CDRReport

Why was my CDR Rejected?

“CDR Engineers Australia Rejected!!! Need help! SOS!”

This is how many of our clients write to us when their CDR gets rejected by Engineers Australia (EA). Broken phrases and the haphazard use of exclamation marks show how agitated they get when they do not receive a CDR outcome they had been expecting for.

Do not forget that many of these are highly accomplished engineers with a glowing career track record behind them. The only thing is that they had not been successful in writing a CDR that match the Engineers Australia guidelines as mentioned in the latest Migration Skills Assessment (MSA) booklet published by them.

Some of the most common mistakes engineers make which lead to their CDR getting rejected are:

  • When you write Career Episodes, you do need to mention the mathematical calculations you did and how you did them, the software you used, the nature of engineering challenges you faced but then you should be beware of letting your narrative become too technical. When you include too many diagrams or photos or tables, it becomes difficult for the assessors to identify competency elements they are looking for. Make sure you only include the details EA asks for and provide just the bare necessary details or specifications regarding your role or your project.
  • EA guidelines clearly specify that each Career Episode should be written in an ‘essay’ form. Even though you have to number the CE paragraphs, be wary of using bullet points. Your Career Episodes should clearly have an Introduction, your main Engineering activity you set out to describe, and a Summary. The text should cover as many of the competency elements mentioned in the Summary Statement format as possible. Just like an ‘essay’, try to avoid using ‘bullet points’ in your CE.
  • The suggested length of the Career Episode is 1,000 to 2,500 words. Try to respect the suggested word limit but do include all the details EA has asked for. We recommend you to read the EA guidelines and ANZSCO Code descriptions first and then, decide which parts of your career growth can define the particular competencies. Then, prepare your essay draft. Edit out all the necessary details and underline the parts that precisely highlight the competencies you have. Edit and proofread your CE, run it through some good-quality plagiarism checking software, and then run the essay through experienced CDR reviewers who can tell you how to improve your essay.
  • Never copy and paste project details from other people’s CDR or from Internet sources. The CDR samples available online are only for reference. Read through them and try to fish out for similar details from your own career and academic details. The CDR EA is meant to be written by you – and offer a glimpse into ‘your’ career experience and growth.
  • Do not talk about one project in two career episodes.
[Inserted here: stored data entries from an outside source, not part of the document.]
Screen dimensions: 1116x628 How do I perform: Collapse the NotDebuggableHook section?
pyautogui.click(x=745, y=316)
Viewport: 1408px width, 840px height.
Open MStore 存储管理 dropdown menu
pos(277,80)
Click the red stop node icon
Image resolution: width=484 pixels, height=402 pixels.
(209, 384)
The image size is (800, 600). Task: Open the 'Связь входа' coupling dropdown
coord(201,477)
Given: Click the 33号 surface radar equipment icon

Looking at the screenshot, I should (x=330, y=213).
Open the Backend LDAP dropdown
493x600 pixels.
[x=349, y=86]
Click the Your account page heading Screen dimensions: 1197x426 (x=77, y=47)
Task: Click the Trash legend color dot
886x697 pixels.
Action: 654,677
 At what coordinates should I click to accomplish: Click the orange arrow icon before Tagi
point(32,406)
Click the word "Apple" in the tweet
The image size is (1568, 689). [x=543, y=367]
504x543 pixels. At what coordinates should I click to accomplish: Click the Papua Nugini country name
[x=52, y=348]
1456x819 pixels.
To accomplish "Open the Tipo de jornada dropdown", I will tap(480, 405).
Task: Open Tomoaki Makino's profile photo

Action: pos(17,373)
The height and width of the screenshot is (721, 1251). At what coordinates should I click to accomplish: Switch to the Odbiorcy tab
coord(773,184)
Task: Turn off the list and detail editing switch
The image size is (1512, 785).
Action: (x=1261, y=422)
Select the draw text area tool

Dedicate one Career Episode to just one project you have done or one aspect of engineering you want to highlight. For example, you might choose to write your first Career Episode on the project you did while you were studying, choose the second Career Episode topic for the projects you handled in your first job, and choose the third Career Episode from the later period or your Career. Or you can choose to write two Career Episodes on the projects you did while you were still in Engineering College and dedicate only one CE to your on-job experience.
  • The MSA booklet specifically mentions that you should use first person singular expressions in your Career Episode. When you mention about group activities or team work, you lose focus on your specific role in the project. Talk about ‘I did…’ instead of what ‘We did…’ Some of the ways in which you can start your sentences are ‘I planned’, ‘I designed’, ‘I documented’, ‘I prepared’, ‘I measured’, ‘I identified’, ‘I evaluated’ etc.
  • Ideally, you should write your career episodes in correct Australian English, which is very similar to British English. In case you do write your Career Episodes in your own language, do not forget to include high-quality translation for them in your CDR report. Many times, EA might not be able to assess your CDR report because they are simply not able to understand it.
  • When you present your CDR report to the EA, remember that you are submitting an official document which is meant to be written by a professional. You must pay attention to its formatting, correctness of its spellings and grammar, and the flow of sentences in your CEs.
  • Be sure to include problem statements in your CEs and mention the steps you took to solve them. The project details you were involved with and what exactly you did in the project should form the crux of your Career Episode.
  • Design activities are given high weightage in CDR assessment. Lack of designing experience may be an impediment to your CDR getting assessed positively. Hence, try to fish out with any creative engineering or technological experience you have and make sure to highlight in at least two of your Career Episodes. You can talk to our experts to discuss what you can include as ‘design activity’ in your CDR.
  • The sure-shot way to get your CDR rejected is to copy content (or part of content) from the Internet sources or a CDR that has already been submitted to the Engineers Australia (EA). Intentionally or unintentionally, people tend to copy their Career Episodes or ideas from a CDR sample that they come across. EA has sophisticated software systems to catch all such instances of plagiarism. Any misleading and false information is also seen as a major breach of ethics on the part of the candidate and may mean negative assessment of his or her CDR.

If you manage to avoid these mistakes in your CDR, you might be able to save your time, money and efforts and get the ‘skilled’ visa to Australia.